J Theor Biol. 2024 Jun 28:111892. doi: 10.1016/j.jtbi.2024.111892. Online ahead of print.
ABSTRACT
Across early childhood development, sleep behavior transitions from a biphasic pattern (a daytime nap and nighttime sleep) to a monophasic pattern (only nighttime sleep). The transition to consolidated nighttime sleep, which occurs in most children between 2- and 5-years-old, is a major developmental milestone and reflects interactions between the developing homeostatic sleep drive and circadian system. Using a physiologically-based mathematical model of the sleep-wake regulatory network constrained by observational and experimental data from preschool-aged participants, we analyze how developmentally-mediated changes in the homeostatic sleep drive may contribute to the transition from napping to non-napping sleep patterns. We establish baseline behavior by identifying parameter sets that model typical 2-year-old napping behavior and 5-year-old non-napping behavior. Then we vary six model parameters associated with the dynamics of and sensitivity to the homeostatic sleep drive between the 2-year-old and 5-year-old parameter values to induce the transition from biphasic to monophasic sleep.
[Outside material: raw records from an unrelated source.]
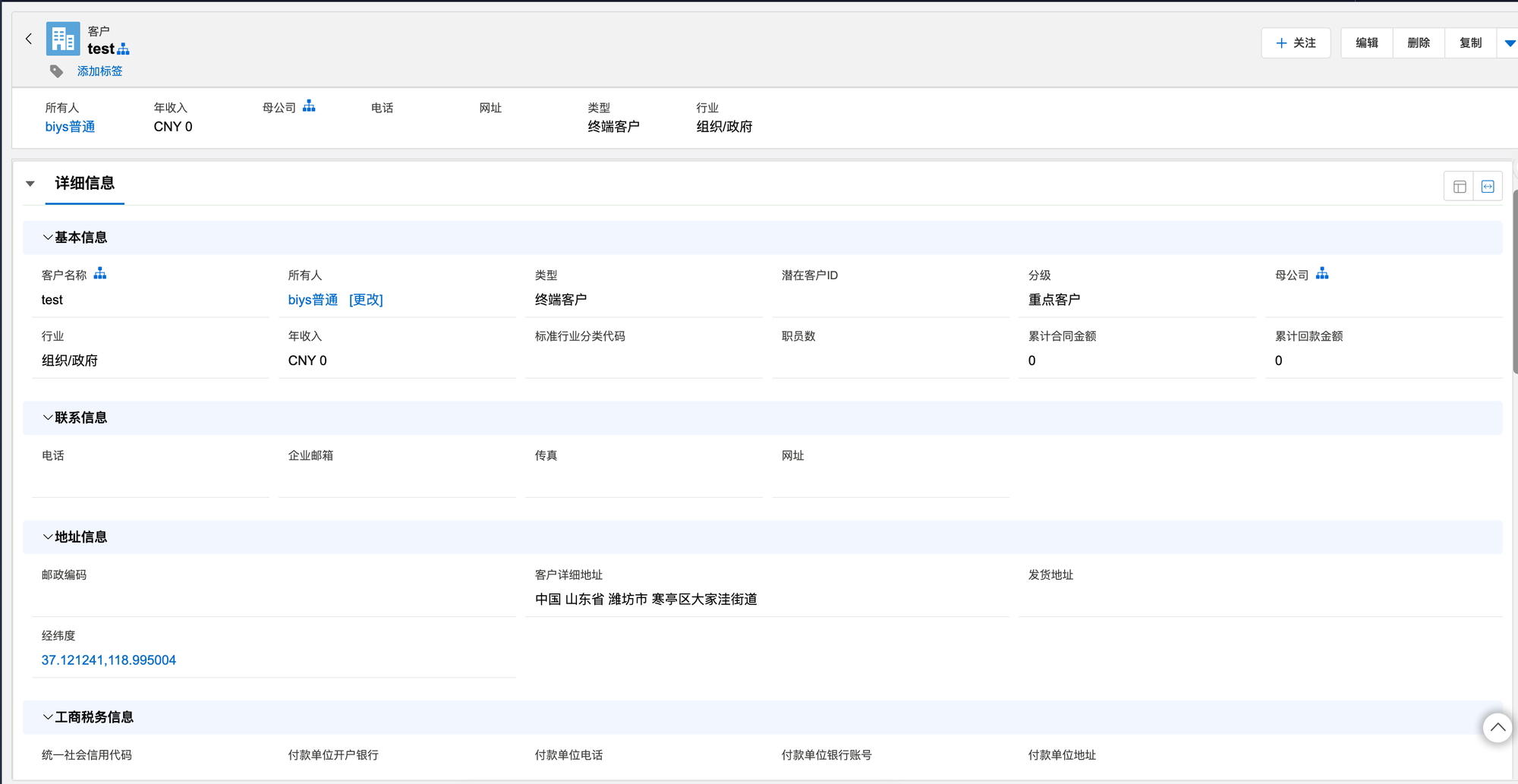The width and height of the screenshot is (1518, 784).
Task: Click the scroll-to-top round button
Action: tap(1497, 728)
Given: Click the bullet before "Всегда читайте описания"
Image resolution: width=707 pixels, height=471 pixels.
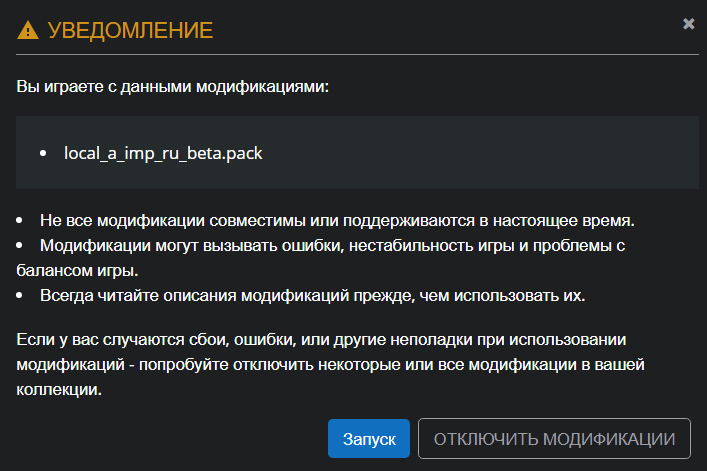Looking at the screenshot, I should (21, 296).
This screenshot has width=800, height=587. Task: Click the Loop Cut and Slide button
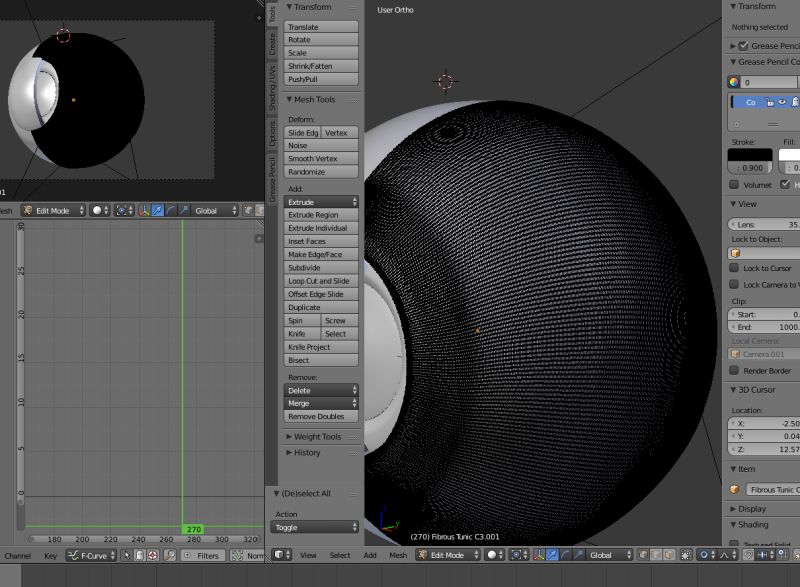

We analyze the individual contributions of these parameters to sleep patterning by independently varying their age-dependent developmental trajectories. Parameters vary according to distinct evolution curves and produce bifurcation sequences representing various ages of transition onset, transition durations, and transitional sleep patterns. Finally, we consider the ability of napping and non-napping light schedules to reinforce napping or promote a transition to consolidated sleep, respectively. These modeling results provide insight into the role of the homeostatic sleep drive in promoting interindividual variability in developmentally-mediated transitions in sleep behavior and lay foundations for the identification of light- or behavior-based interventions that promote healthy sleep consolidation in early childhood.